--- PROVIDED DATA Enclosed Below ---
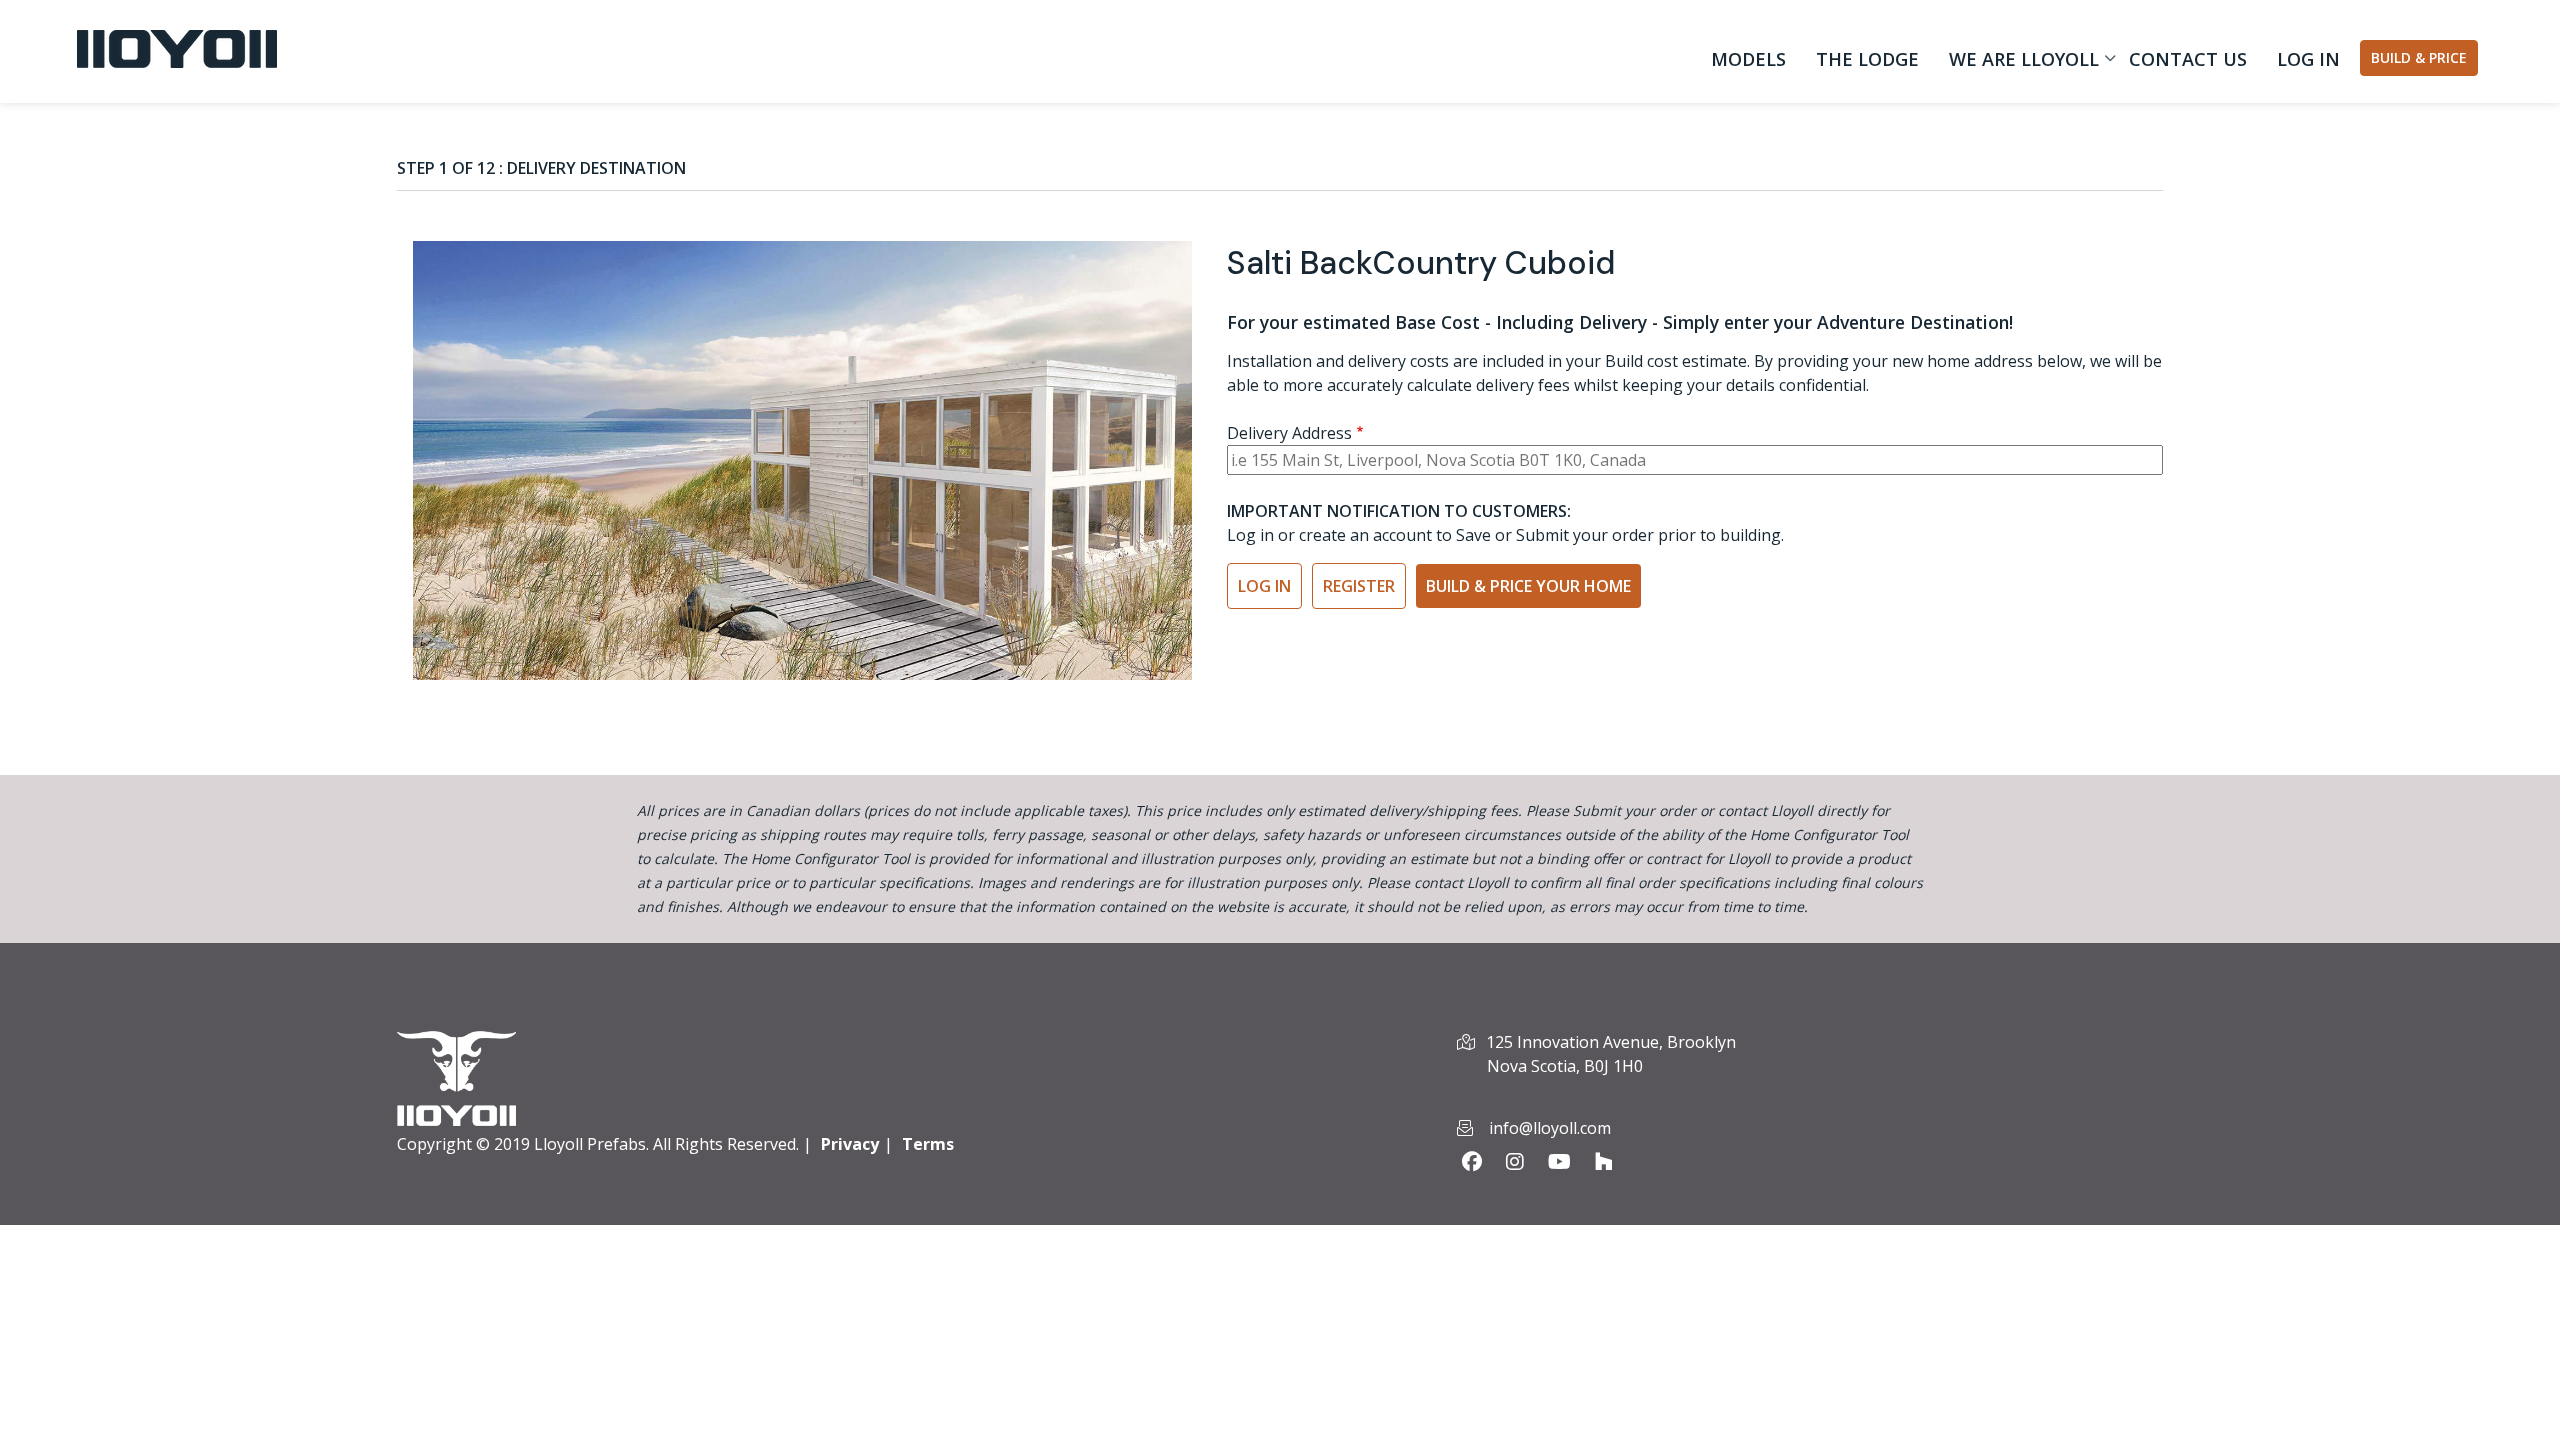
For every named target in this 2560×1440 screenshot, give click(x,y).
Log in (2308, 59)
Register (1359, 586)
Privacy (850, 1144)
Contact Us (2188, 59)
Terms (928, 1144)
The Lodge (1867, 59)
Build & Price (2419, 57)
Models (1748, 59)
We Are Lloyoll (2019, 62)
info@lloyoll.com (1550, 1128)
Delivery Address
--- End of Enclosed PROVIDED DATA ---
** EXERCISE INSTRUCTIONS **
Return only the lines running from the line with "Terms (928, 1144)" to the last line of the records, both included, exactly as written.

** ANSWER BOX **
Terms (928, 1144)
The Lodge (1867, 59)
Build & Price (2419, 57)
Models (1748, 59)
We Are Lloyoll (2019, 62)
info@lloyoll.com (1550, 1128)
Delivery Address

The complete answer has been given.